Targeted Segmentation: Manage IoT/OT Device Risk 10X Faster

IoT/OT device security is increasingly important in a range of industries, including manufacturing, healthcare, education, energy, hospitality, life sciences, and more.

Historically, many organizations have relied solely on network segmentation techniques to manage the cyber risk posed by connected devices. However, this approach can be hugely time and cost-intensive, particularly when relying heavily on microsegmentation. While segmentation technologies are getting better, they still can require time, coordination, and meticulous planning. Complex, segmented networks also put a management burden on future network teams with each new change to maintain.

This article looks at an alternative strategy—targeted segmentation—and explains how it can help organizations dramatically reduce cyber risk from IoT/OT devices with a fraction of the time and resource output.

What is Targeted Segmentation?

Targeted segmentation is a network segmentation technique that targets IoT/OT devices by exploit vector, using the MITRE ATT&CK framework as a base.

While an organization could have thousands of connected devices, there may only be a few dozen potential attack vectors. For example, one Asimily customer with around 3,500 IoT/OT devices has just 45 attack vectors to manage. Targeted segmentation enables organizations to group IoT/OT devices by those vectors and apply mitigation strategies to each.

In this way, organizations can mitigate cyber risk across thousands of IoT/OT devices in a relatively short period of time—far quicker than if they used microsegmentation as a first-choice strategy.

Implementing Targeted Segmentation

The targeted segmentation process is simple:

  1. Analyze all IoT/OT devices to understand their model, OS version, configuration, connectivity, neighbors, and other capabilities.
  2. Identify which attack vectors each device is vulnerable to. E.g., abuse of a remote code execution vulnerability using Windows Remote Desktop Protocol (RDP).
  3. Identify the simplest remediation option. E.g.,  Since RDP typically works over TCP port 3389, the simplest solution might be to use a NAC to block that port across all affected devices.

This process can be done manually using a combination of risk assessments, security log reviews, penetration testing, and threat intelligence analysis. However, using a specifically designed IoT/OT security solution like Asimily is much faster, more efficient, and less risky.

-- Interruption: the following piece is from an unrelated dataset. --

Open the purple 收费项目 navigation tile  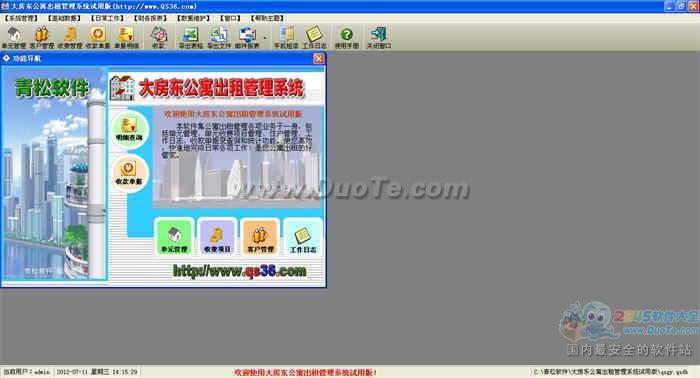[217, 237]
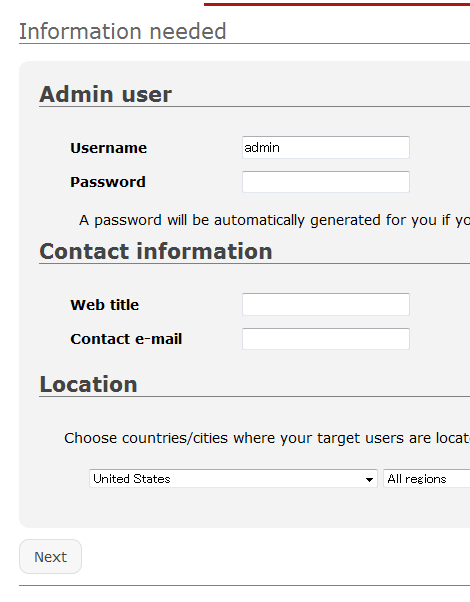470x602 pixels.
Task: Expand the All regions dropdown
Action: [427, 478]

Of course, you have to be sure that network-based remediations won’t negatively impact a device’s operation. This requires two further steps:

  • Review manufacturer-provided guidance on device functionality, requirements, etc. Many IoT/OT devices are sold with additional guidance on their functionality and configuration requirements that may inform your decision-making.
  • Involve IoT/OT device owners. While remediation may not have obvious operational consequences, it could still have functional consequences. For example, some manufacturers use certain ports and services to provide updates and identify faults—blocking these wouldn’t affect a device’s main operational purpose, but could still have negative consequences during the device’s life.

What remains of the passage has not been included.